India has been found to be particularly fertile ground for experimentation with renewable energy initiatives. The latest version of Ernst & Young’s “Renewable Energy Country Attractiveness Index” reaffirms this fact, ranking India as the third most attractive market for renewable energy investment:
India’s rise to third overall … has been precipitated by excellent national and regional government support for both foreign and local investment in renewable technologies. Consequently, rapid growth is expected to continue in this market.
The report goes on to note that “installed renewables capacity in India – currently standing at 8GW – is now expected to double every five years, and is forecast to reach 20GW by 2012, twice the government’s target.”
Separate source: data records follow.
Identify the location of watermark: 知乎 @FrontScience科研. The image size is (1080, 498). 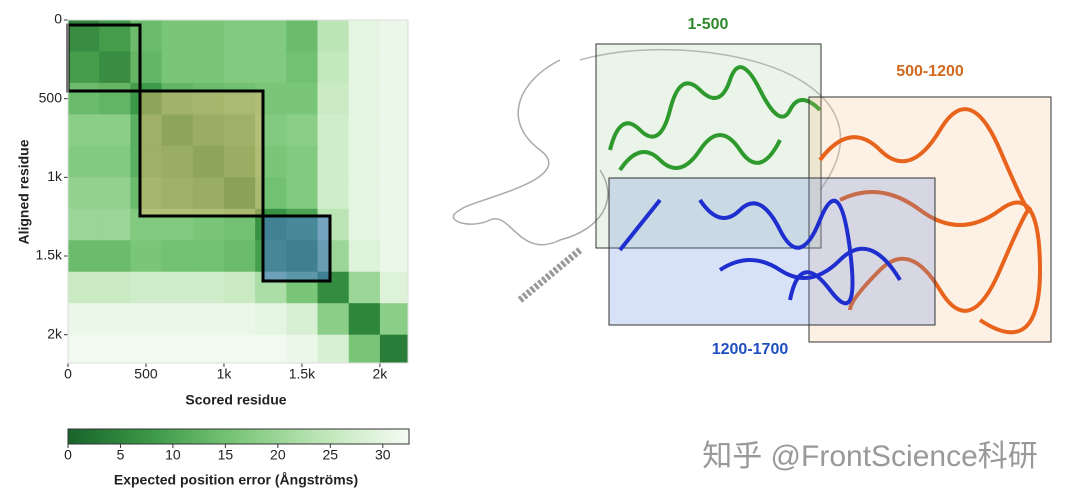
(870, 456).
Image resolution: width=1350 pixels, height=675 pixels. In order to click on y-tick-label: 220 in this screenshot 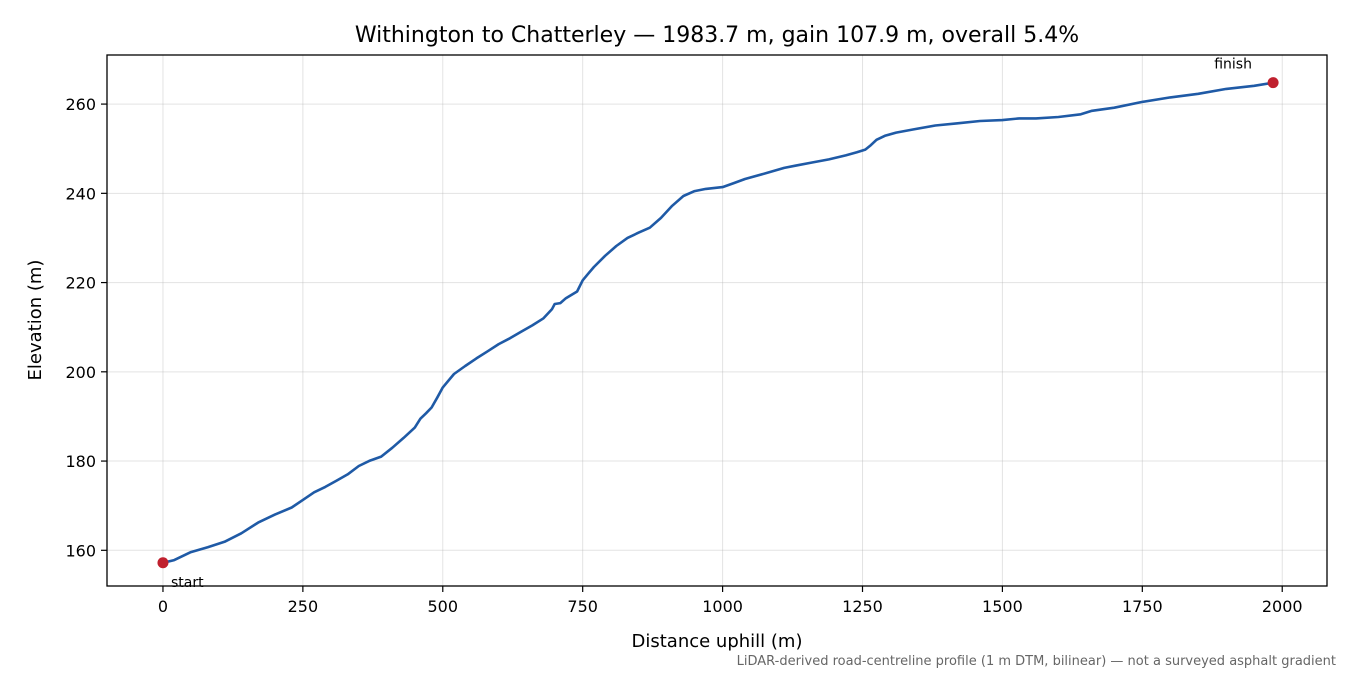, I will do `click(80, 284)`.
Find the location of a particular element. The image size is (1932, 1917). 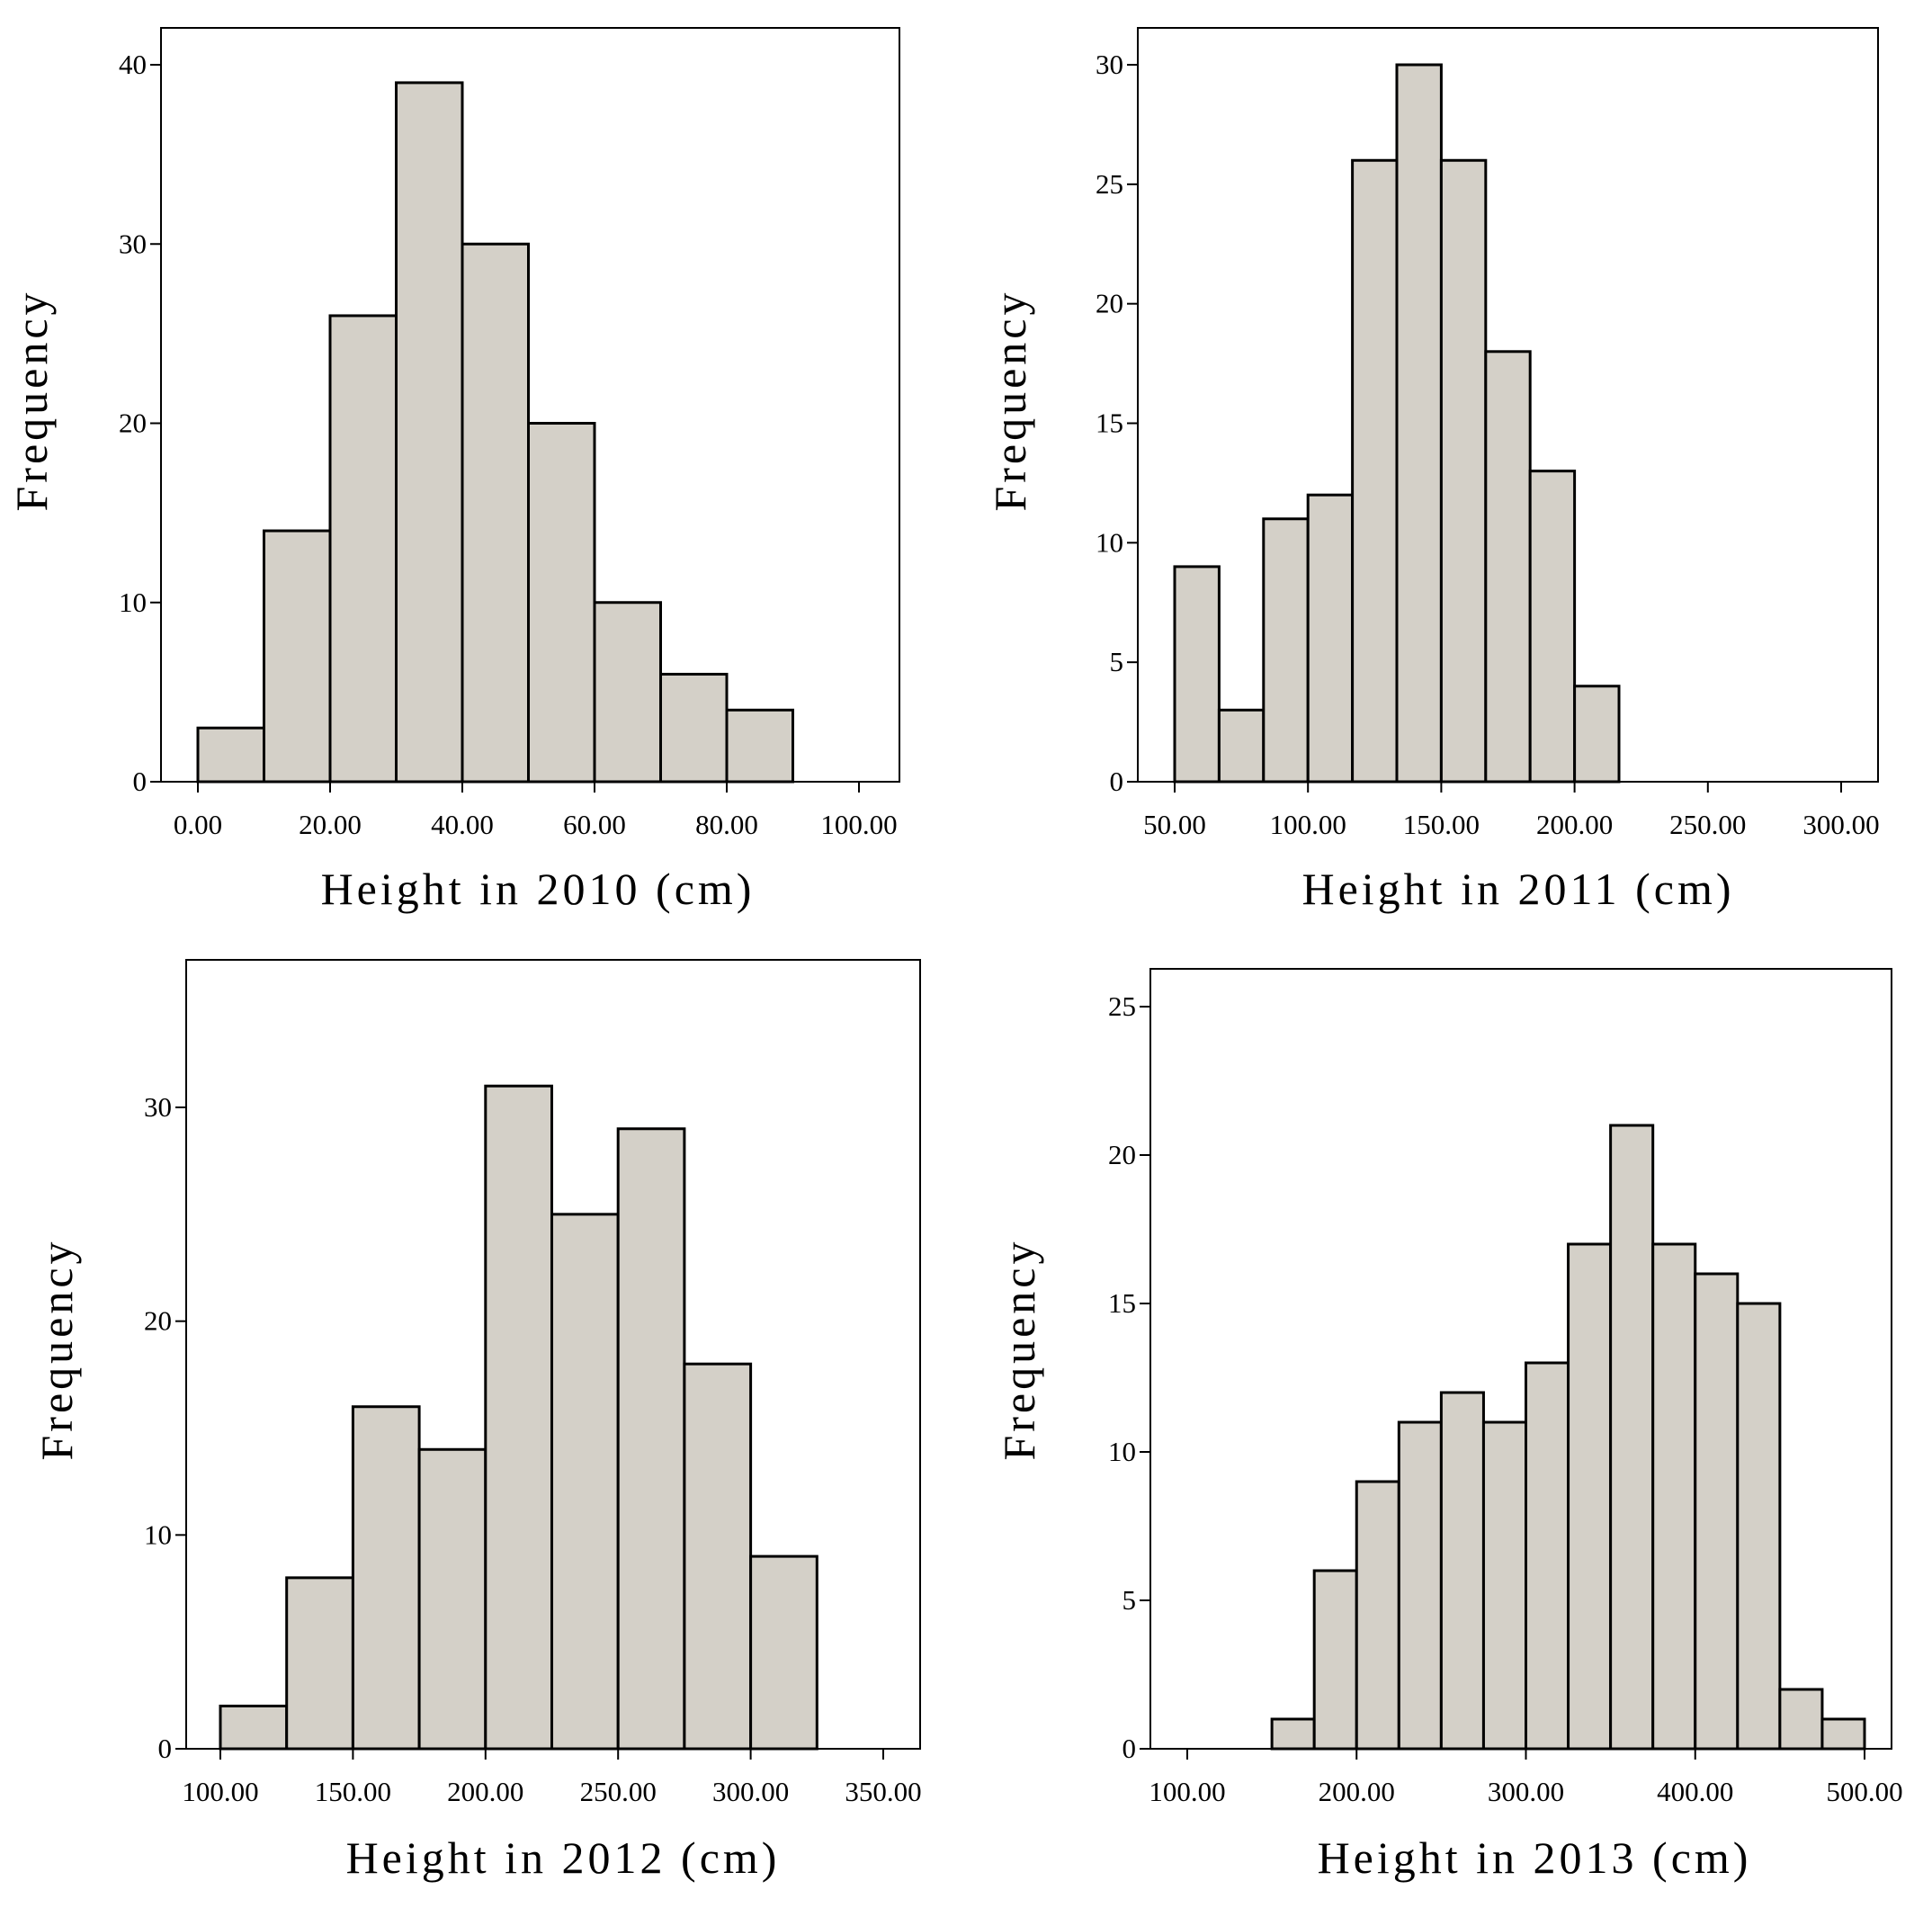

x-axis-title: Height in 2013 (cm) is located at coordinates (1535, 1858).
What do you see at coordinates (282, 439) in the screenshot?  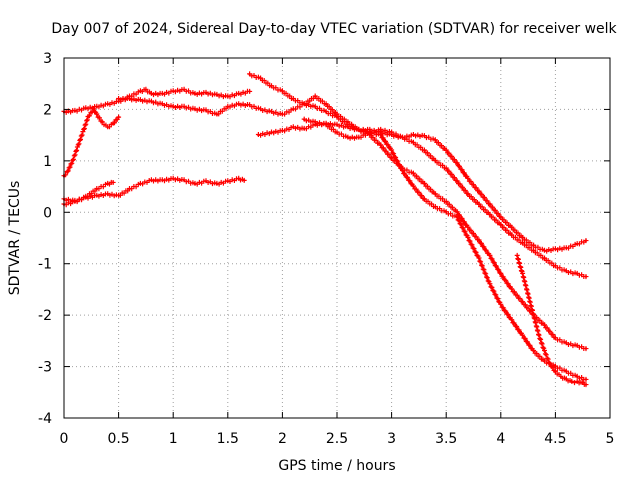 I see `x-tick-label: 2` at bounding box center [282, 439].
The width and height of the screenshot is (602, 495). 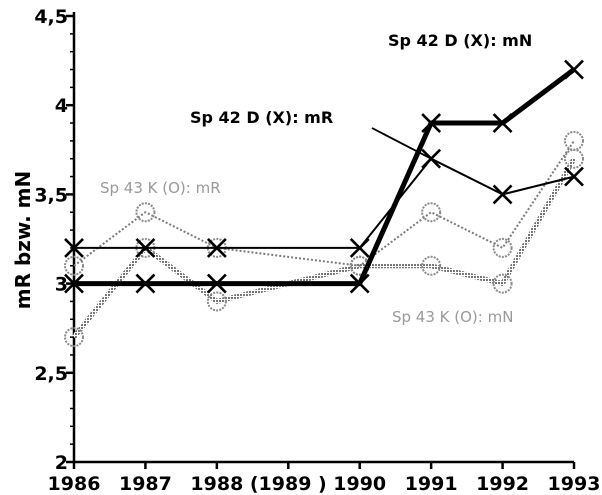 I want to click on series-label: Sp 43 K (O): mN, so click(x=452, y=317).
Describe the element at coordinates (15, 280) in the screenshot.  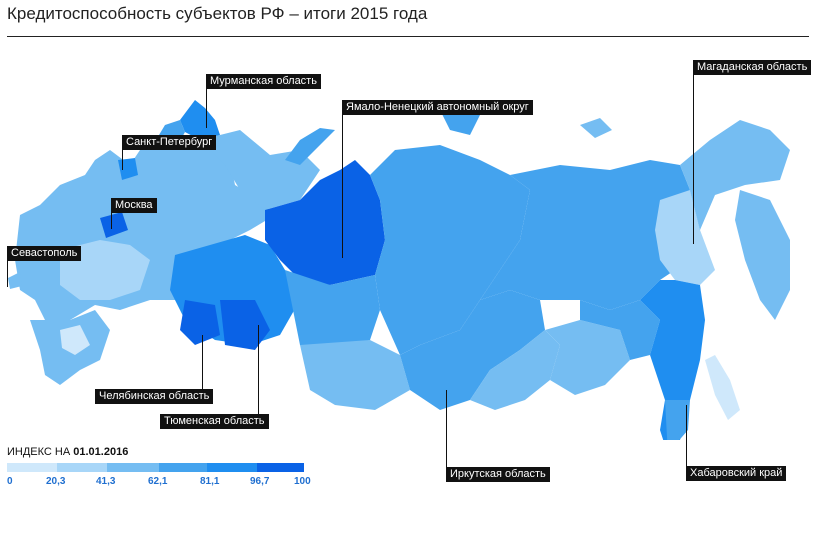
I see `region-crimea` at that location.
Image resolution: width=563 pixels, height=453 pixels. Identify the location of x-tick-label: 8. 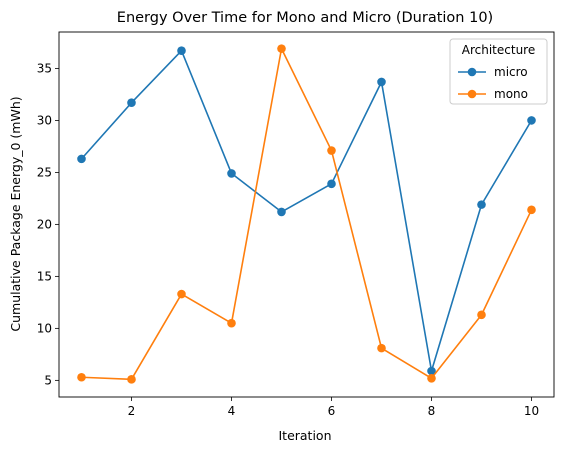
(432, 411).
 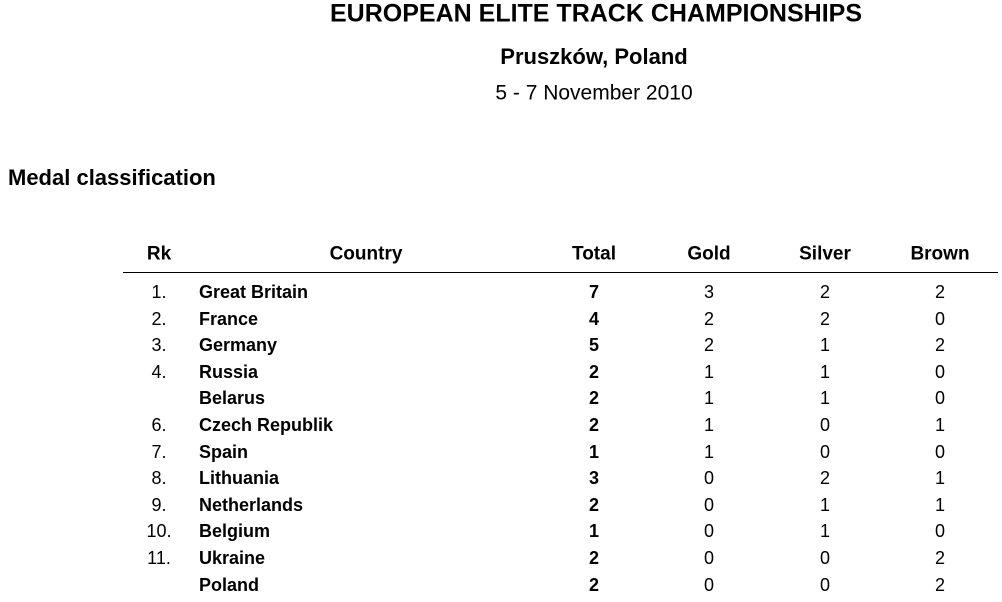 What do you see at coordinates (594, 56) in the screenshot?
I see `place: Pruszków, Poland` at bounding box center [594, 56].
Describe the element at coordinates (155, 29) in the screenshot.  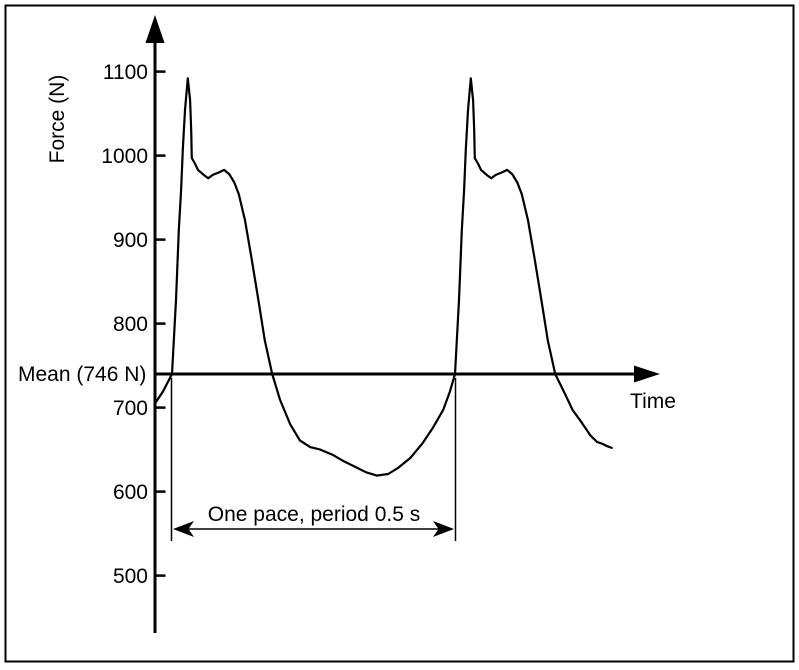
I see `y-axis-arrowhead-icon` at that location.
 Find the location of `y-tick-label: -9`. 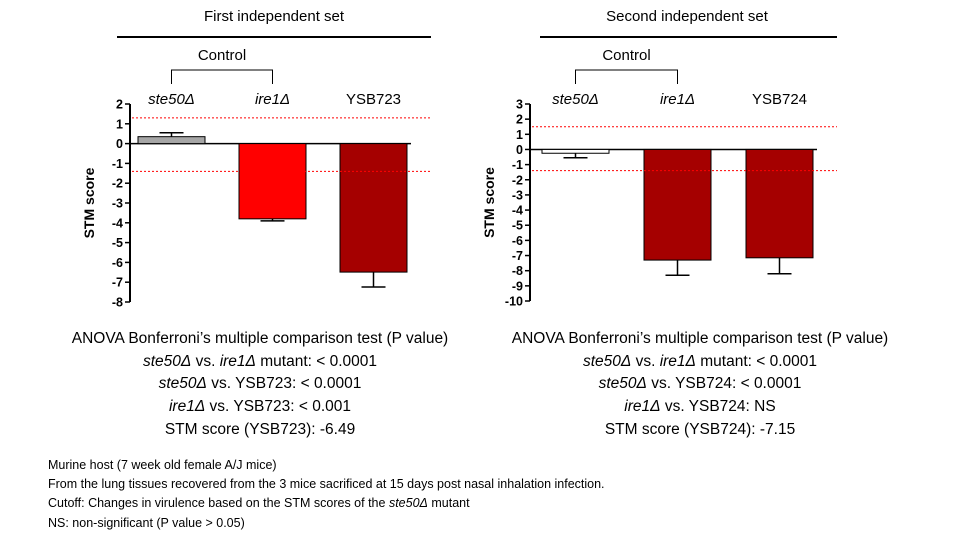

y-tick-label: -9 is located at coordinates (518, 286).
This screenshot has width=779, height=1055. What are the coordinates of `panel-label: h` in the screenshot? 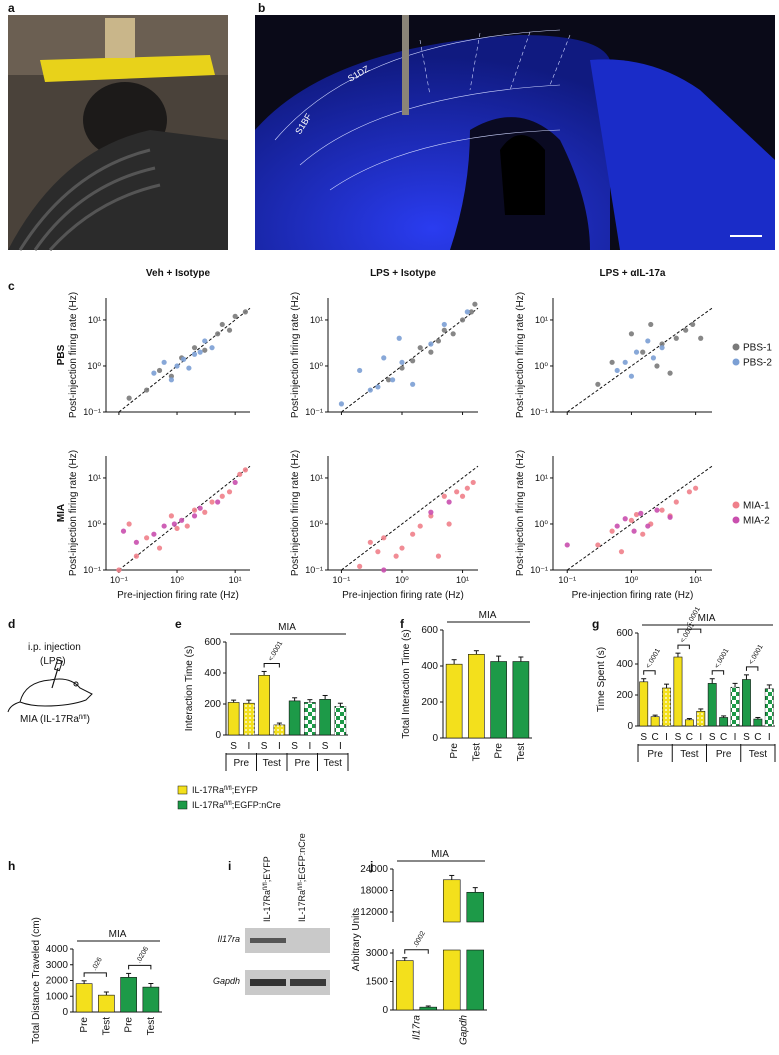 It's located at (12, 866).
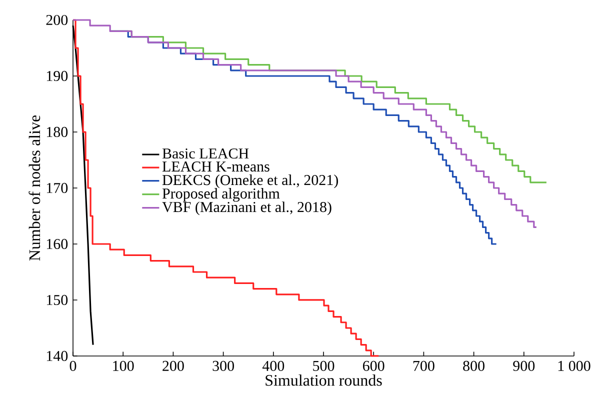 The image size is (595, 402). What do you see at coordinates (57, 20) in the screenshot?
I see `y-tick-label: 200` at bounding box center [57, 20].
One new venture in this space is Husk Power Systems, which aims to “provide power to millions of rural Indians in a financially sustainable, scalable, environmentally friendly, and profitable manner.” Starting with villages in Bihar, HPS has developed a viable business model for generating power from agricultural residue, namely rice husks. How does the system work?
The organization has developed a distributed power supply and distribution system that uses 35-100kW “mini power- plants” in villages of 200-500 households within the Indian “Rice Belt” and offers electricity as a pay-for-use service.
In addition to power generation, rice husks have additional income-generation utility, as 1) the ash produced by burning the rice husks can be “converted into a valuable ingredient for cement production,” and 2) the rice husk generators can potentially be paid for reducing carbon emissions through a trading program established by the Kyoto Protocol. The result, then, according to innovators Ransler and Sinha, is the multi-fold:
Even with conservative electricity consumption, revenue from the three sources would allow each rice husk generator to break even in about two and a half years, and it would reduce carbon dioxide emissions by 200 tons per year, per village. Furthermore, explained Ransler, a lack of reliable electricity is one of the biggest obstacles to small business growth in rural India, so providing a village with rice-husk power can be the enabler of a dozen other small business ventures.
What can we expect from the future? Currently, there are 2 villages in Bihar operating on the HPS model, with plans to expand to 20 villages in 2008, 100 in 2009, and 2500 by 2013.